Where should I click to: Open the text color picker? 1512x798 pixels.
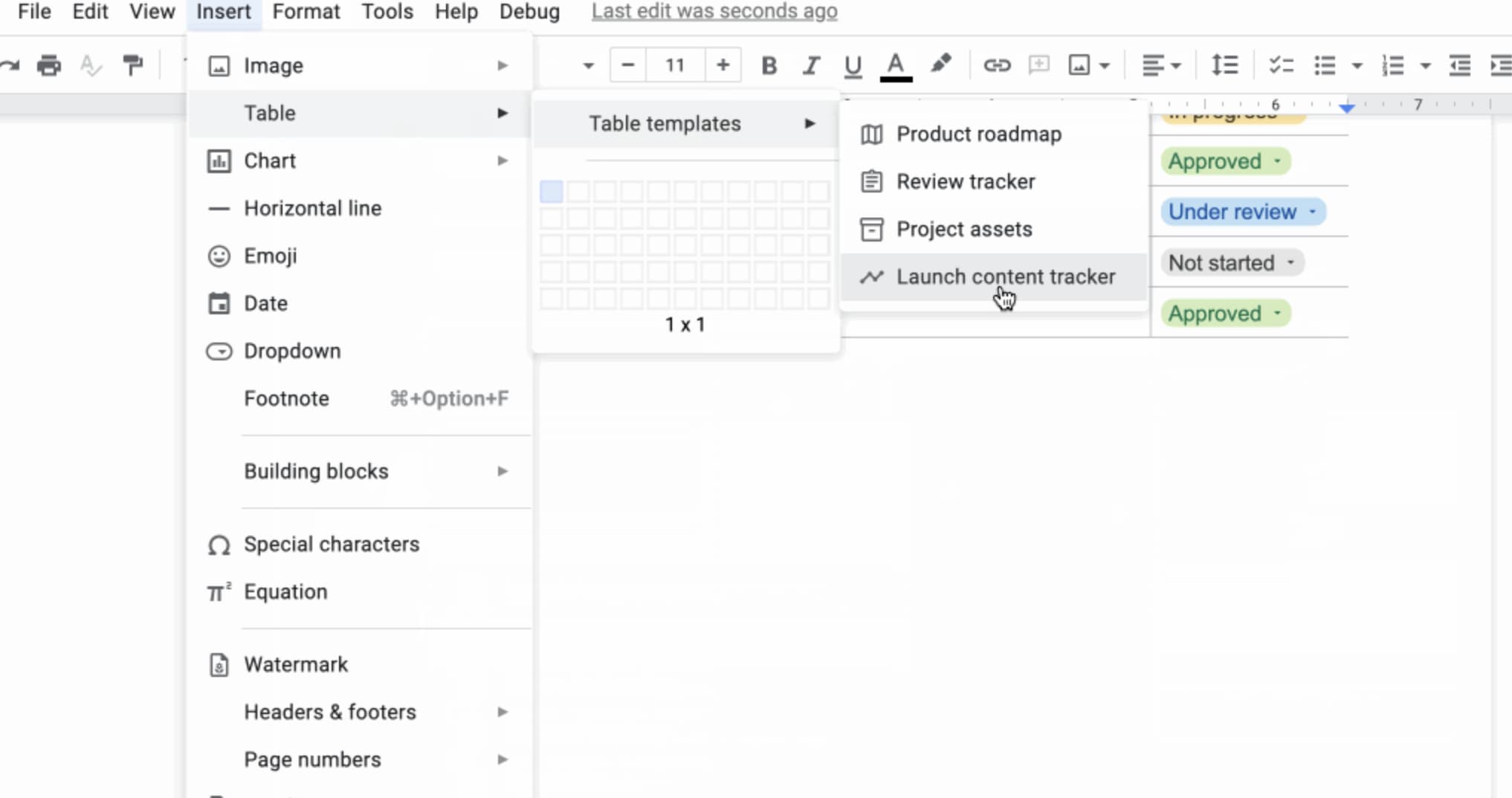click(896, 65)
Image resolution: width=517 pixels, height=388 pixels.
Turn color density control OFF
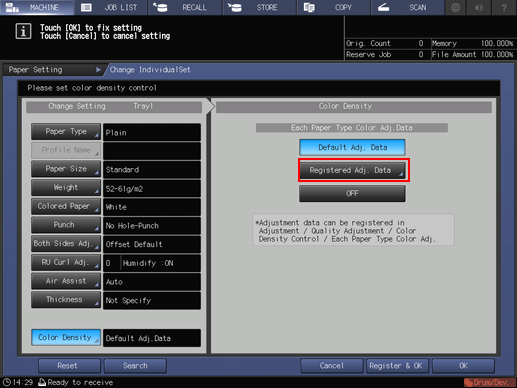(x=352, y=193)
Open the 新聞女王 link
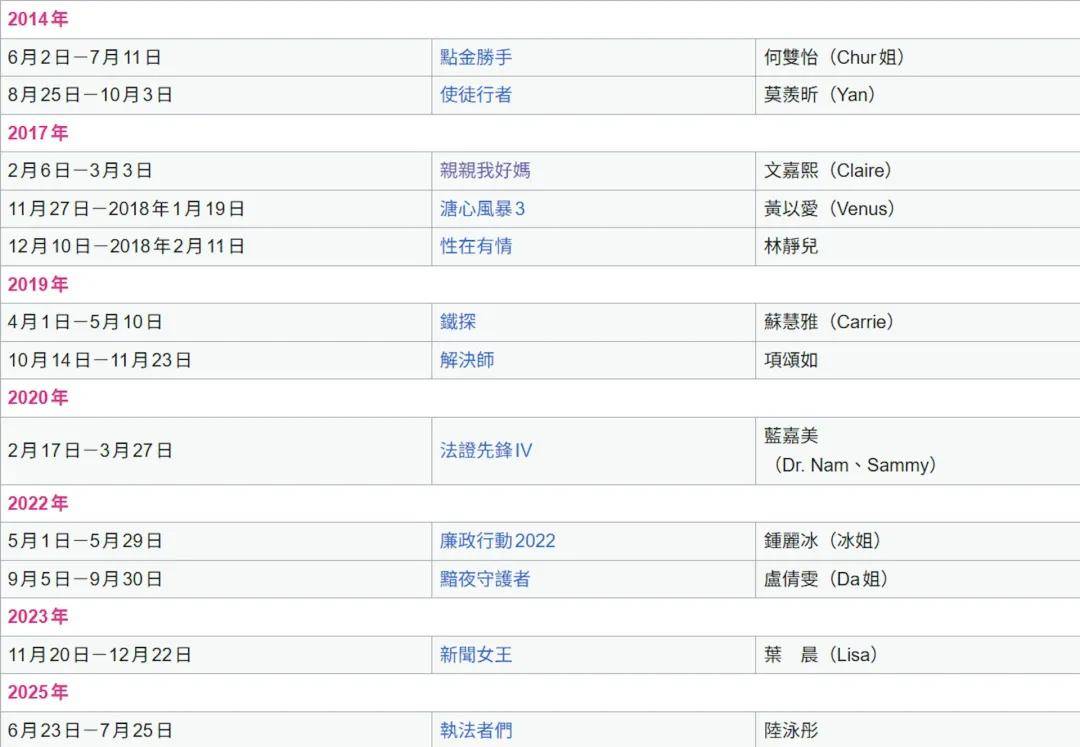This screenshot has width=1080, height=747. pos(476,655)
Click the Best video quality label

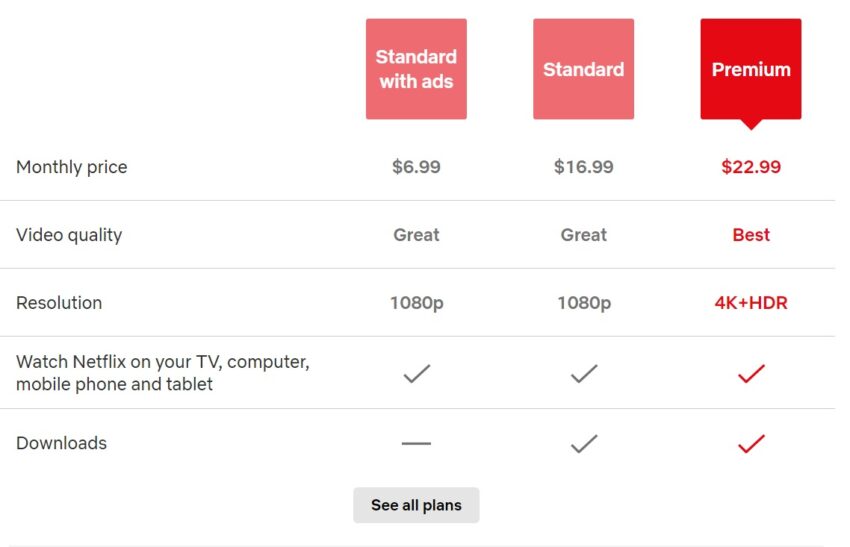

◆ ◆ ◆ ◆

▶ Requirements
Write out each of the items above word for word, leaving out the pictures.

▶ Answer to this task
Where should I click to: Open the text color picker? 1512x798 pixels.
click(896, 65)
Image resolution: width=517 pixels, height=388 pixels.
Turn color density control OFF
(x=352, y=193)
Open the 新聞女王 link
This screenshot has width=1080, height=747. pos(476,655)
Click the Best video quality label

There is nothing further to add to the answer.